The neighborhood of Kemp Mill began soon after with the construction of single-family units on both sides of Lamberton Drive, off Arcola Avenue, said Barbara Ciment, an agent with Long and Foster and a longtime resident of the community.

Over the years, the neighborhood expanded to 1,693 houses. Nearby is Kemp Mill Farms, a 50-year-old neighborhood with 110 houses north and west of Kemp Mill Road. The newest community, which dates to 1984, contains 70 houses west of Arcola from Kersey Road to Kemp Mill Road. The community also includes University Towers, with 523 condominium units, and the Warwick, with 393 rental units. Both were built in the 1960s.

Recreation and food: Along with convenient access to myriad houses of worship, Kemp Mill adjoins Wheaton Regional Park. There’s a trail for riding horses. Equestrians also can board their horses, ride and take lessons. The park has softball fields, indoor and outdoor tennis courts, an ice arena and a dog park. Wedged between Randolph Road and Glenallan Avenue, Brookside Gardens and adjoining Brookside Nature Centers function as secluded sanctuaries. They’re ideal for admiring exotic flora while stealing a few contemplative moments in a woodsy setting.

For Rich, Kemp Mill offers more nearby amenities than ever. Just up Lamberton Drive from his front door is a shopping center where he can find award-winning pizza at Ben Yehuda. At Shalom Kosher Market, he can satisfy a taste for Israeli-style chicken schnitzel or a loaf of fresh challah bread to share with his wife, Rita. The community bulletin board at the entrance to the busy store is filled with news of Jewish dance festivals, seminars and Hebrew immersion classes for youngsters.

“Kemp Mill is a very close-knit community where everyone knows, but more importantly cares, about one another,” said Ron Eloul, owner of the Kosher Pastry Oven, a popular early-morning meet-up point. “There are always Kemp Mill-wide e-mails going around about donating items, catching rides from one place to another, and more acts of community.”

Living there: Kemp Mill is roughly bordered by Arcola Avenue, Hermleigh Road, the Northwest Trail and the Northwood Chesapeake Bay Trail.

In the past year, 45 homes sold in Kemp Mill, at prices ranging from $280,000 for a foreclosed three-bedroom townhouse to $720,000 for an expanded and renovated Bedford Colonial, Ciment said.
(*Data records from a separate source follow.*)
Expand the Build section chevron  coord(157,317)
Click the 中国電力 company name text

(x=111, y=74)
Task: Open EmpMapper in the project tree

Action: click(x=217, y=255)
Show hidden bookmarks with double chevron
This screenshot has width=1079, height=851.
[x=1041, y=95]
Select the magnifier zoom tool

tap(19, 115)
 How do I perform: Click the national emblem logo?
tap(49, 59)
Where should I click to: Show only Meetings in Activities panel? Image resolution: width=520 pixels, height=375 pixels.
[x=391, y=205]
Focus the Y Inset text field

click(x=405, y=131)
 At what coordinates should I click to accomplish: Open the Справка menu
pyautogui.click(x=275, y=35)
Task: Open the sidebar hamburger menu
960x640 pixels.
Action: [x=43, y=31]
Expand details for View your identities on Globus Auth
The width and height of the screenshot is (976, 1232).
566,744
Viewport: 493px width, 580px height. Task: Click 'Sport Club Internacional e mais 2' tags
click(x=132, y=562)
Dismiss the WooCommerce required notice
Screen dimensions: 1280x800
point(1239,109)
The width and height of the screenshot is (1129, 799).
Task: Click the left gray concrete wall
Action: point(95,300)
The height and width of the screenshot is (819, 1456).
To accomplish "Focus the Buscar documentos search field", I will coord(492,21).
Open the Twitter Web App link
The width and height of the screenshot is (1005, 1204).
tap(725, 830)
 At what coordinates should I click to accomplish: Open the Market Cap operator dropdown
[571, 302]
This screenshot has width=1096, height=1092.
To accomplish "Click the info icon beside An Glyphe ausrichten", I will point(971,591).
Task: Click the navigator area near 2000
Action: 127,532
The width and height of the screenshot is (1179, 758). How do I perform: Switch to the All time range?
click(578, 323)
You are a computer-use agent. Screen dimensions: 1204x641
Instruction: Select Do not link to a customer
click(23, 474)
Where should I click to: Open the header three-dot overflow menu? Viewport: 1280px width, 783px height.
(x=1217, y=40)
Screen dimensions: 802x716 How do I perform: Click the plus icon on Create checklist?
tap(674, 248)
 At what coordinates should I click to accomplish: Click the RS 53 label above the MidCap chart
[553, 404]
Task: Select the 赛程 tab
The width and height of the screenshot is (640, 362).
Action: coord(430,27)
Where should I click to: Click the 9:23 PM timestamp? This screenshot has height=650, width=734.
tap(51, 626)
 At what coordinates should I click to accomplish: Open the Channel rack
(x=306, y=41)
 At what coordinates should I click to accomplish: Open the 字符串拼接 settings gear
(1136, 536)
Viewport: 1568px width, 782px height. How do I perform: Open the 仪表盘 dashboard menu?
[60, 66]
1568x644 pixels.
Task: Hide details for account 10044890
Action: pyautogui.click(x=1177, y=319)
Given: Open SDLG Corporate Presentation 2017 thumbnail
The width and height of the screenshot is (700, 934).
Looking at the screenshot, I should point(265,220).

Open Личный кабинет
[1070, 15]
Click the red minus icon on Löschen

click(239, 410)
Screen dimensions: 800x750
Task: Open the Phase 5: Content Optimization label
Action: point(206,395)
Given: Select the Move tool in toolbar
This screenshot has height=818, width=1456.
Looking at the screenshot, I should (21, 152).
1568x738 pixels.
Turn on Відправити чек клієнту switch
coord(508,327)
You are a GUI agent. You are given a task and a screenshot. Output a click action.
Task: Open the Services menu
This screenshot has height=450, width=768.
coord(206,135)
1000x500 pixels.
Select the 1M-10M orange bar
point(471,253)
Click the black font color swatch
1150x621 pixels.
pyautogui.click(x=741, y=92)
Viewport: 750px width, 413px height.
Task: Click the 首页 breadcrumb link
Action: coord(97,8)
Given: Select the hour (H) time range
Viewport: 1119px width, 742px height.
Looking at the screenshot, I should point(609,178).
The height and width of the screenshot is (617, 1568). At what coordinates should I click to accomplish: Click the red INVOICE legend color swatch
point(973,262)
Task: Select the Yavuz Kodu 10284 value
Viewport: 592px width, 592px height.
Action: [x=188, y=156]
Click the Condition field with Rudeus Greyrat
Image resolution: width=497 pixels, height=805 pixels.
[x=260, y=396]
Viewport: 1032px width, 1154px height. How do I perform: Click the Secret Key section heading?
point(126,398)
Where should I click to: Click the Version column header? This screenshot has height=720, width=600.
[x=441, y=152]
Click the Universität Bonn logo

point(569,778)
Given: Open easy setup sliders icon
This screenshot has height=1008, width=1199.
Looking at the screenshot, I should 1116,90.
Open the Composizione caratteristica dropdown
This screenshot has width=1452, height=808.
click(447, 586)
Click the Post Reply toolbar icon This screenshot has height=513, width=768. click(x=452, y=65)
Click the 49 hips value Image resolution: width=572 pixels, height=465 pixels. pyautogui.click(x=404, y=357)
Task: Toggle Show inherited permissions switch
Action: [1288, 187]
Eleven properties are listed for sale from $420,000 to $796,000, and seven others are under contract.

Schools: Kemp Mill and Arcola elementary, Colonel E. Brooke Lee Middle, and Northwood and John F. Kennedy highs.

Transit: Many commuters going to Washington use the Montgomery County Ride-On bus or Metrobus to Metro stations in Forest Glen, Wheaton and Glenmont.

Crime: Over the past 12 months, there were no major crimes such as homicide, rape or aggravated assault in Kemp Mill, according to Lucille Baur, a spokeswoman for Montgomery County police. There were four residential burglaries and one theft from a vehicle, she added.

Tony Glaros is a freelance writer.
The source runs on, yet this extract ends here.